I have always felt sorry for our Y7s. In their very first week of secondary school life they are all funneled into the hall, sat at desks, made to be silent and instructed to take CAT tests. It makes me wonder what they think we are like, if that is what we think is the most important thing they should be doing to start off their KS3 and 4 educational career. Mind you that would be hypocritical of me, as we in Geography give our pupils a baseline test in their second lesson to assess where they are in their Geographical skills and understanding. We base ours on a good one I stole from @davidErogers a couple of years back.

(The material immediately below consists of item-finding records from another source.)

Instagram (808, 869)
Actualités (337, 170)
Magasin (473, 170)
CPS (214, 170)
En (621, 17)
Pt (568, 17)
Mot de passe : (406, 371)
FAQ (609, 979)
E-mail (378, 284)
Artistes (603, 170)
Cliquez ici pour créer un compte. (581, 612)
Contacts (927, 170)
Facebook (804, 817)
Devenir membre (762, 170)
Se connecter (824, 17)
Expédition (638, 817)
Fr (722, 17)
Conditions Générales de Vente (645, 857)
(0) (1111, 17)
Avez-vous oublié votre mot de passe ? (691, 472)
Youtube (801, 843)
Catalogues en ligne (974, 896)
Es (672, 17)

When we have looked at these results we have noticed 2 things: 1) they are rather low and 2) by the end of the year most pupils have really improved. Does this mean that our Geography team is stunningly gifted at our job? or is it that Primary School teachers are notably poor at theirs? Or is that Primary school teachers are inflating the levels of their pupils at the end of KS2?
I personally don’t believe any of these are the case. And I specifically find it distasteful when secondary colleagues of mine propose the last of these to be the case.

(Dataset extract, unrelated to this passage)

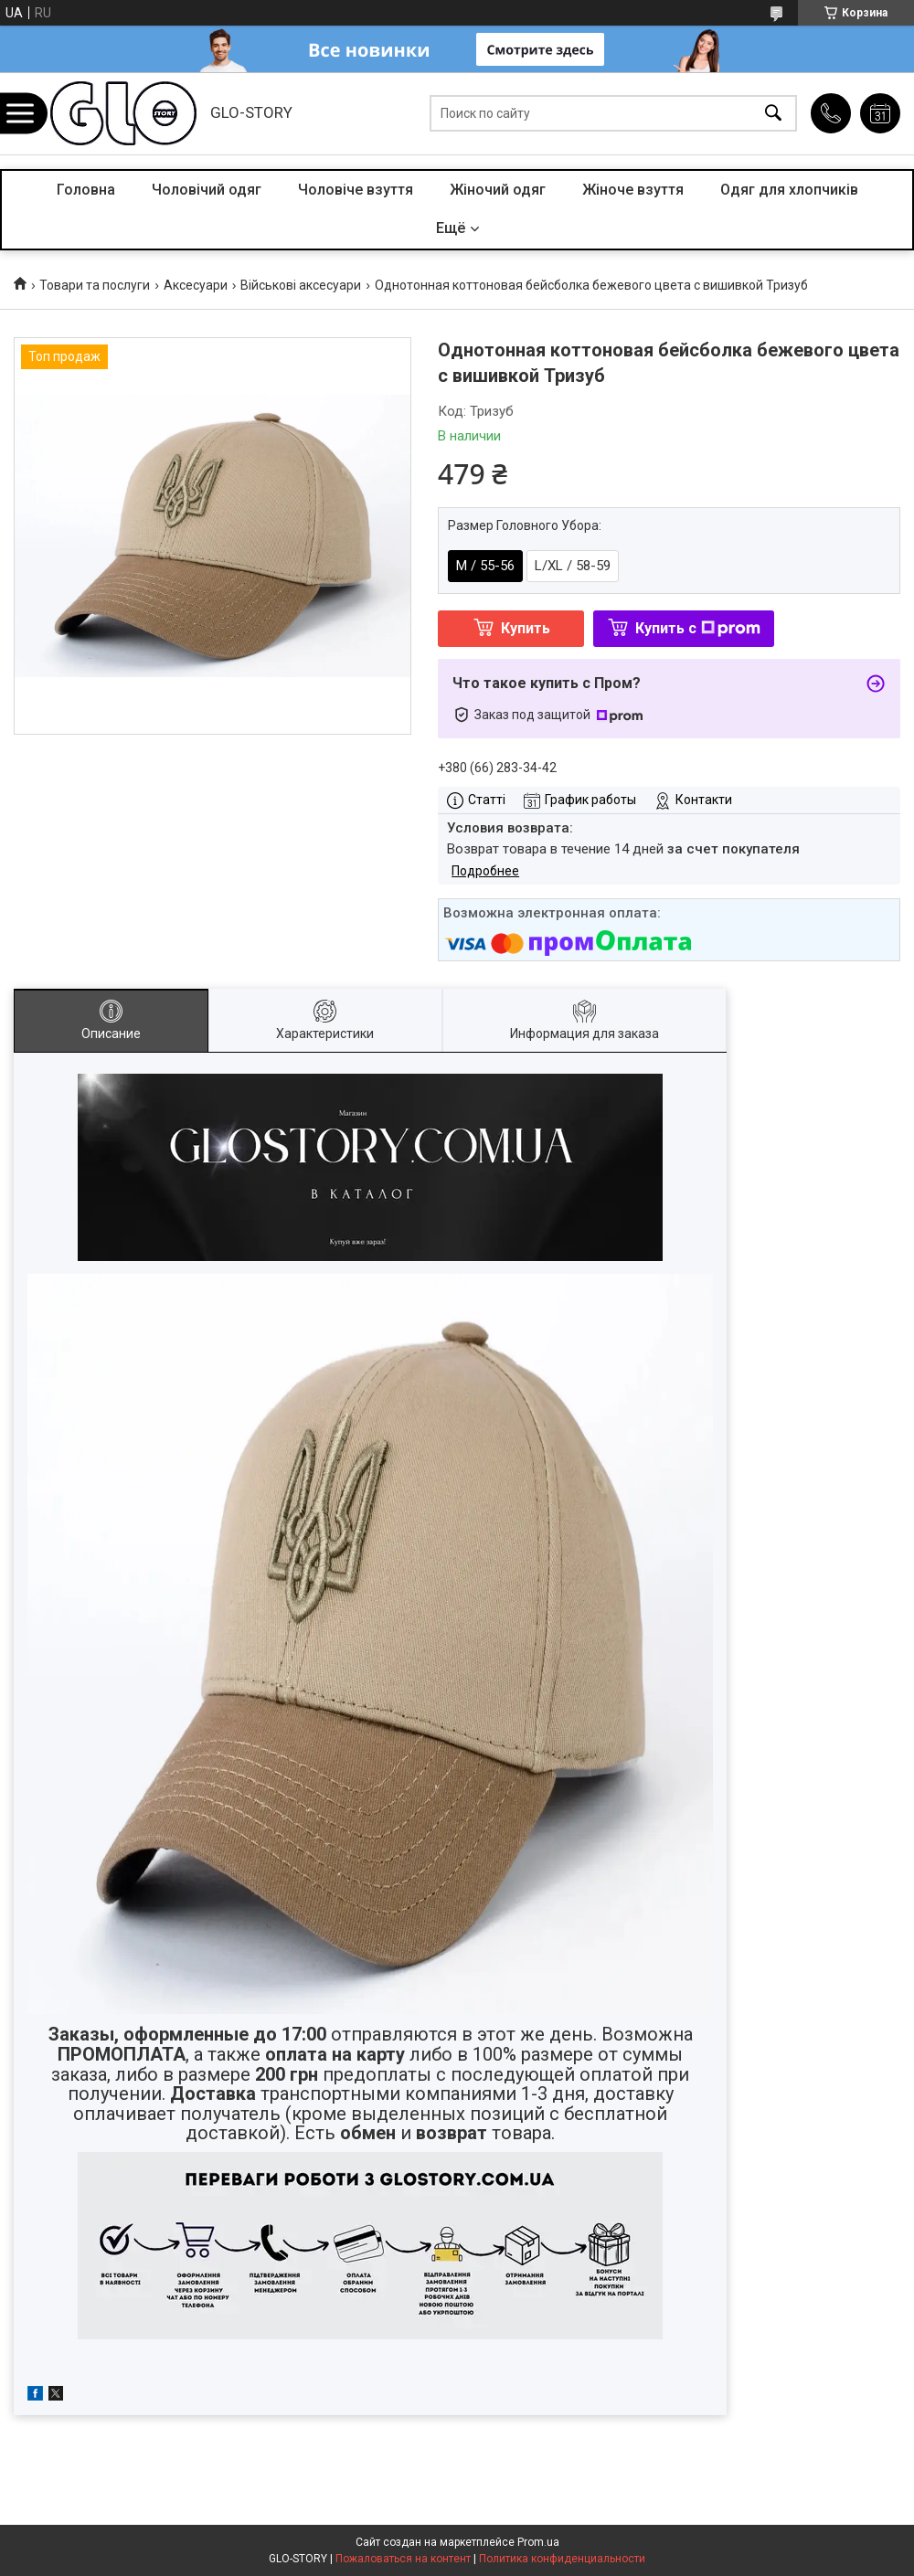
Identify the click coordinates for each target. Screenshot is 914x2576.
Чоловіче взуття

But I have been suggested another possible cause and I think it is one that rings true. Primary schools are pressured to get the best possible Levels for their y6 pupils. these SATS are taken in May when there are still probably 9 weeks or so of the year remaining. After that the pressure is off. There is a chance to do whole school productions and the like is quite rightly grasped with both hands. This means that pupils aren’t being educated in a “NC level” style for 3 and half months. That is a long long time in the life of an 11 year old. They are then expected to walk into this new classroom staffed by this strange Geography teacher and sit a Geography test to prove how well they can explain the human impacts of a tourist development in a rural area or something similar. This would be like asking Gareth Bale to play like its the European champions League Final in his first pre season friendly away at Stevenage in August.
So for September 2013, we are going to teach our new year 7s all about the wonders of geography for half a term and then in late October ask them to sit an assessment. Alas, with the increasing demand for data at all times, in all classrooms and for all cohorts ( I mean pupils) I cannot see the whole year group September tests disappearing any time soon.